• 32 Le notaire dans le Malade imaginaire de Molière

     

     

     

    Le Malade imaginaire de Molière. Frontispice de l'édition de 1682, par P. Brissard

    1 Le Malade imaginaire de Molière. Frontispice de l'édition de 1682, par P. Brissard, gravé par J. Sauvé

     

     

    Dans la comédie-ballet du Malade imaginaire, dernière pièce de Molière, le notaire, Monsieur Bonnefoi (ou Bonnefoy selon les éditions), est consulté par Argan qui envisage de rédiger son testament (Acte I, scène VII).  Bien qu’il ait eu deux enfants d’un premier mariage, Argan souhaite léguer toute sa fortune à celle qu’il a épousée en secondes noces, Béline.
● ● ● ● ● ● ●
Consigne
Dans le texte sur le notaire du Malade imaginaire, renommez « Argan » en « Orgon » et recopiez le passage de « 1 Le Malade » jusqu'à « secondes noces, Béline. » inclus.

Données fournies
● ● ● ● ● ● ●
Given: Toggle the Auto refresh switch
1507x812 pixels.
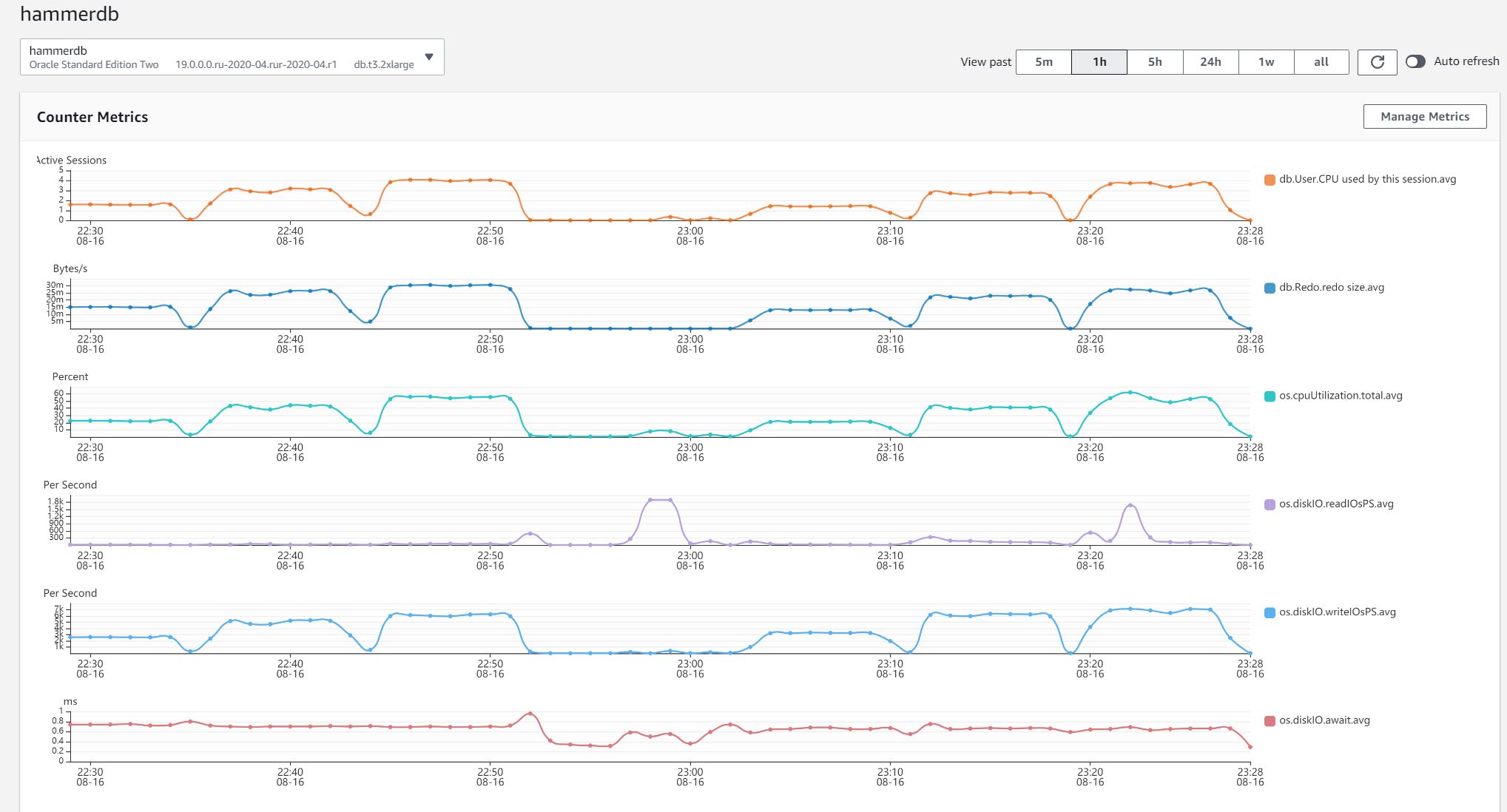Looking at the screenshot, I should 1415,61.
● ● ● ● ● ● ●
Corrigé
1 Le Malade imaginaire de Molière. Frontispice de l'édition de 1682, par P. Brissard, gravé par J. Sauvé

     

     

    Dans la comédie-ballet du Malade imaginaire, dernière pièce de Molière, le notaire, Monsieur Bonnefoi (ou Bonnefoy selon les éditions), est consulté par Orgon qui envisage de rédiger son testament (Acte I, scène VII).  Bien qu’il ait eu deux enfants d’un premier mariage, Orgon souhaite léguer toute sa fortune à celle qu’il a épousée en secondes noces, Béline.